Du mot arabe al-harsuf, transmis notamment par l’espagnol et l’italien. Le terme est parfois rapproché d’une origine persane ancienne associant la plante à l’image d’une « épine de la terre ».
La fleur d’artichaut déploie ses pointes autour d’un centre incandescent Les violets, les bleus, les ors s’y rencontrent, se frôlent et se répondent. Gravée dans le cuivre puis révélée par l’oxydation, l’image quitte peu à peu la photographie. La matière prend le relais.
Le cuivre s’assombrit, se colore, s’embrase.

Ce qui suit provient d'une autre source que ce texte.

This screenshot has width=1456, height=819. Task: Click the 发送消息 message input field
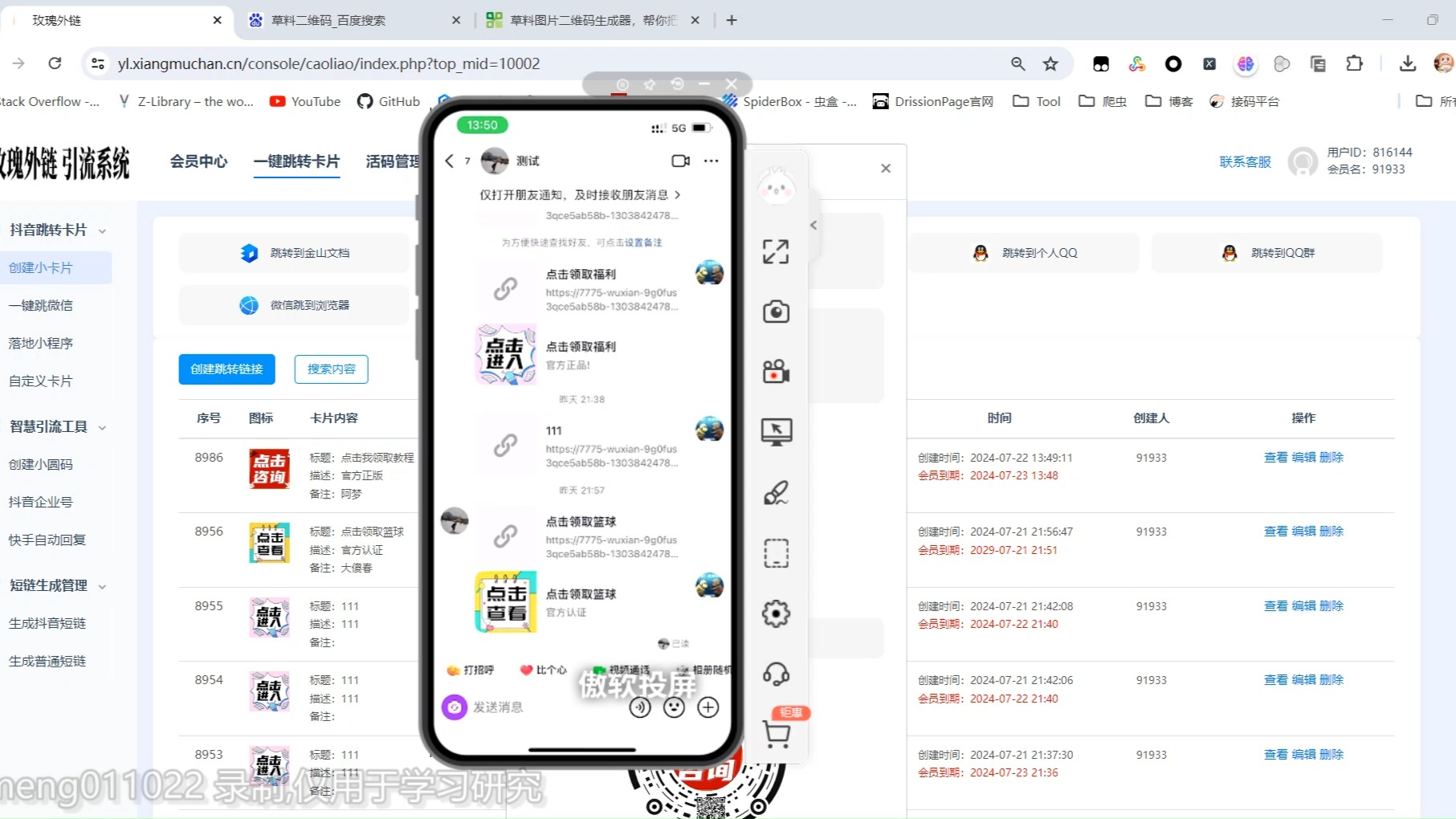click(x=546, y=707)
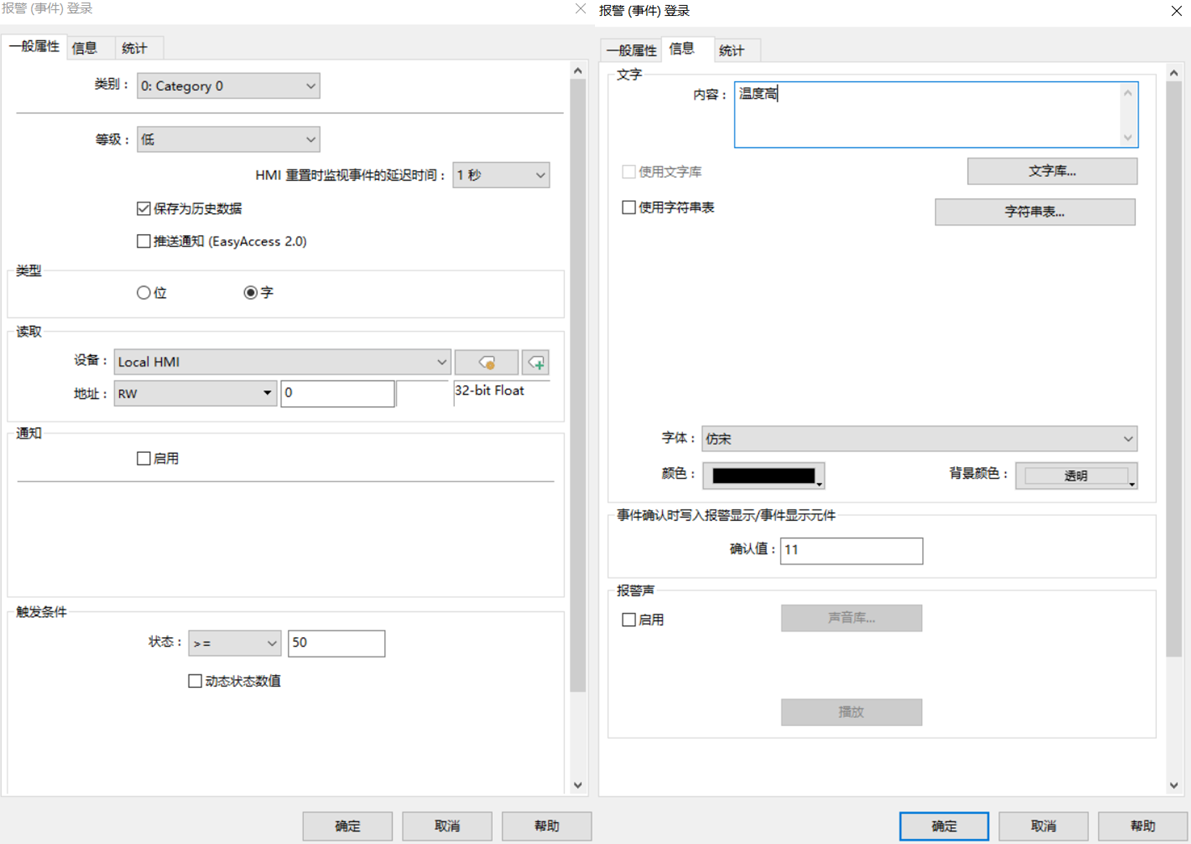Expand the 设备 Local HMI dropdown
1191x844 pixels.
click(x=282, y=362)
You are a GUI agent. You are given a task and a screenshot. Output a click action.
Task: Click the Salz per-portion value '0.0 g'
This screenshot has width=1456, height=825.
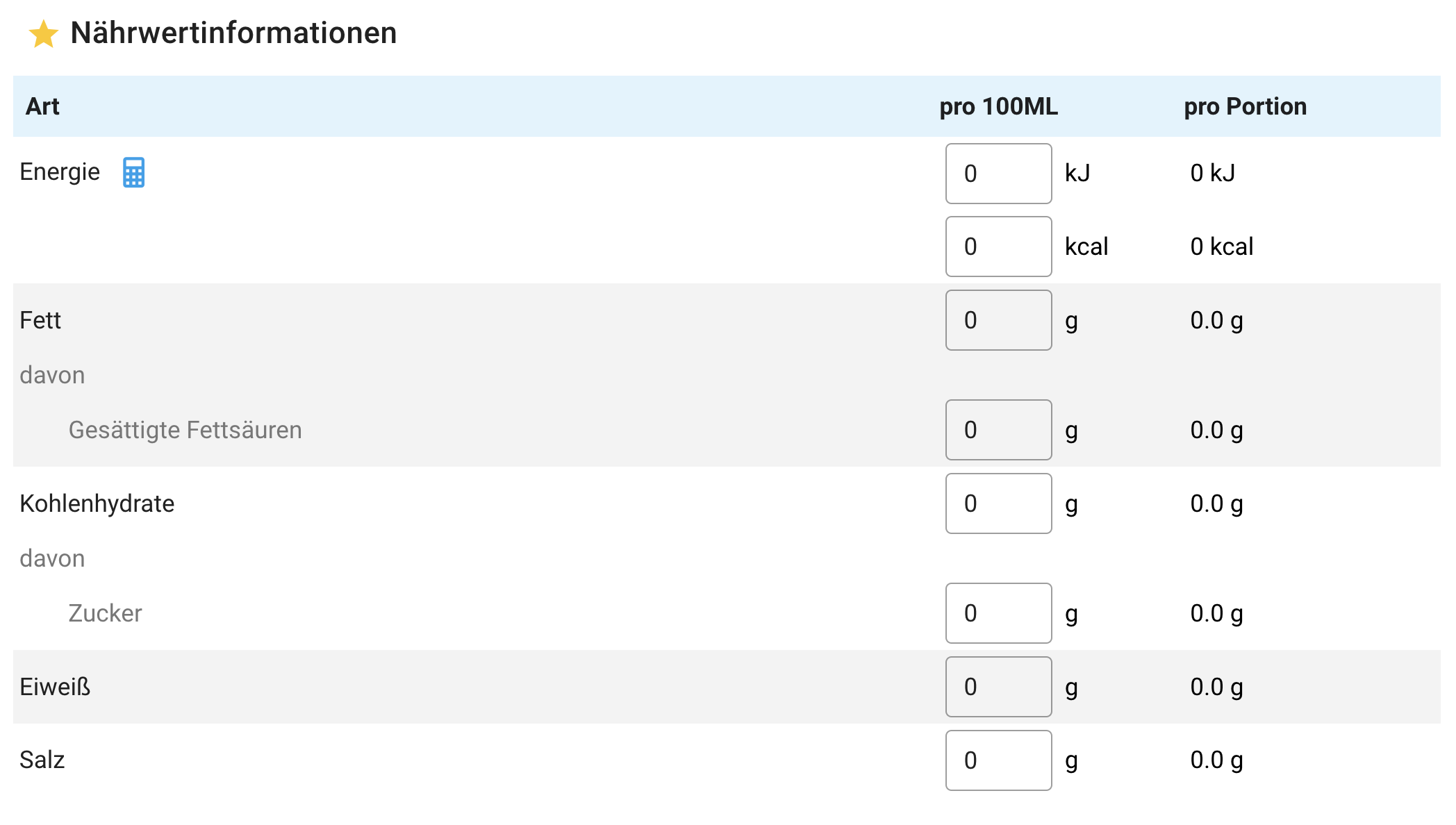(x=1216, y=760)
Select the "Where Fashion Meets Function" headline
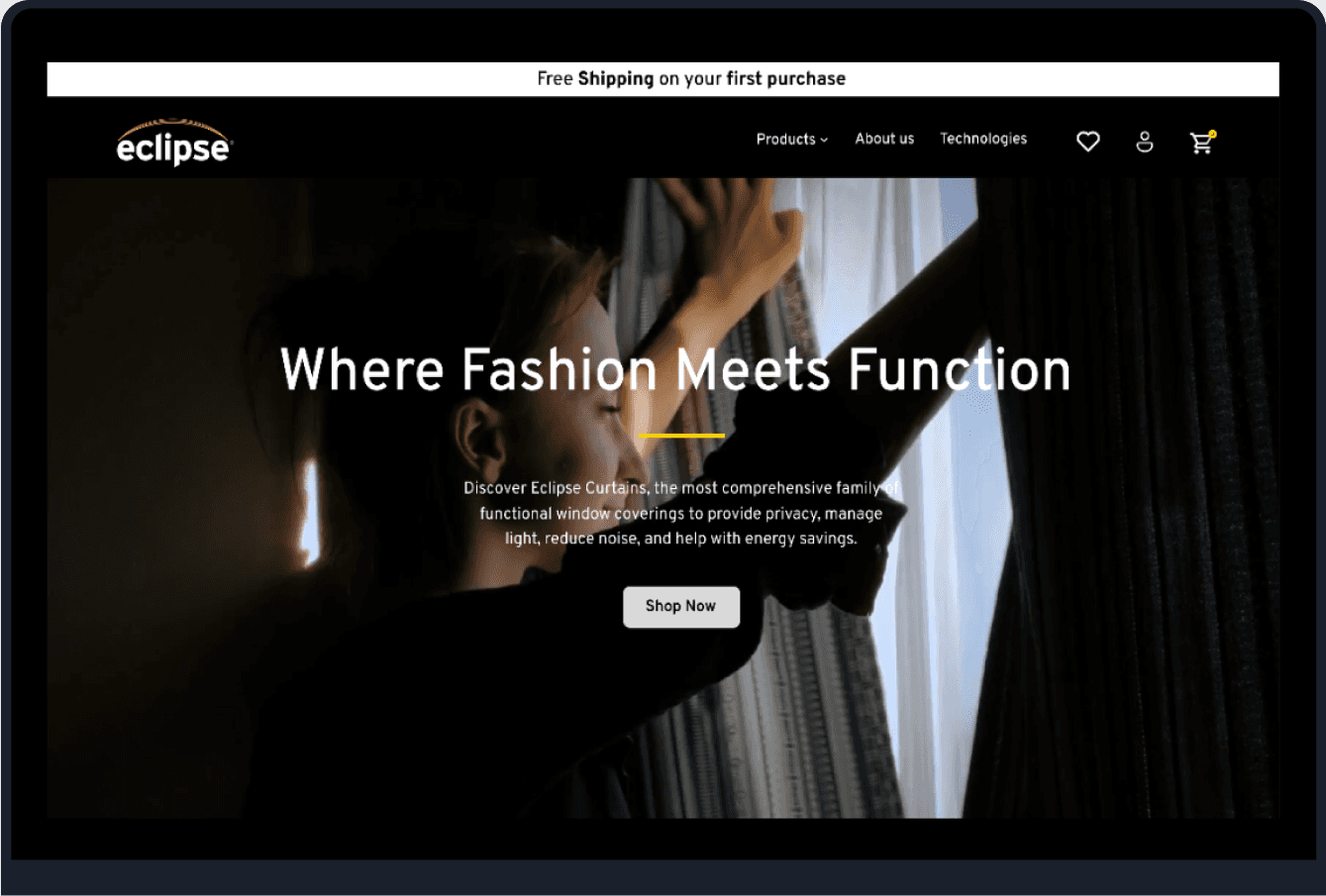1326x896 pixels. pyautogui.click(x=675, y=369)
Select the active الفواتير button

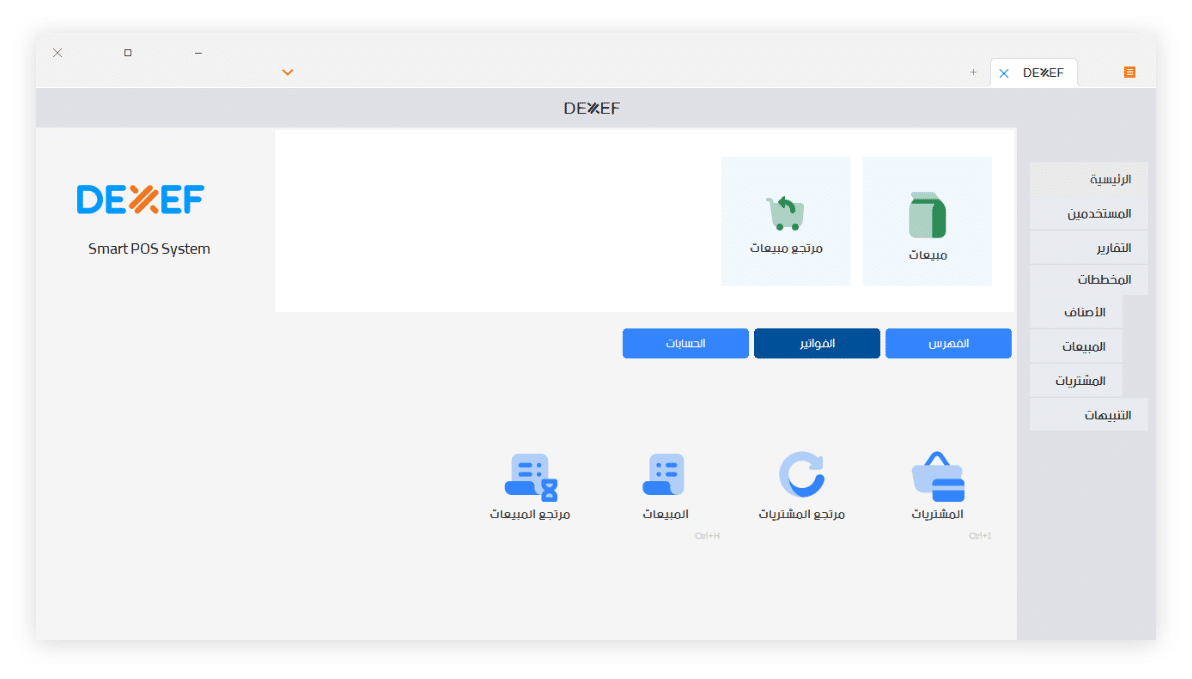(x=817, y=343)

Par endroits, il retient la lumière.
Ailleurs, il la laisse jaillir.
Rien n’est tout à fait stable dans ces couleurs. Elles apparaissent dans l’équilibre fragile d’une réaction, d’un temps, d’une matière. Comme la floraison elle-même, elles semblent n’exister que pour un instant.
L’Épine de la Terre.
Une fleur hérissée née du sol,
et en son centre,
un feu que le cuivre aurait retenu.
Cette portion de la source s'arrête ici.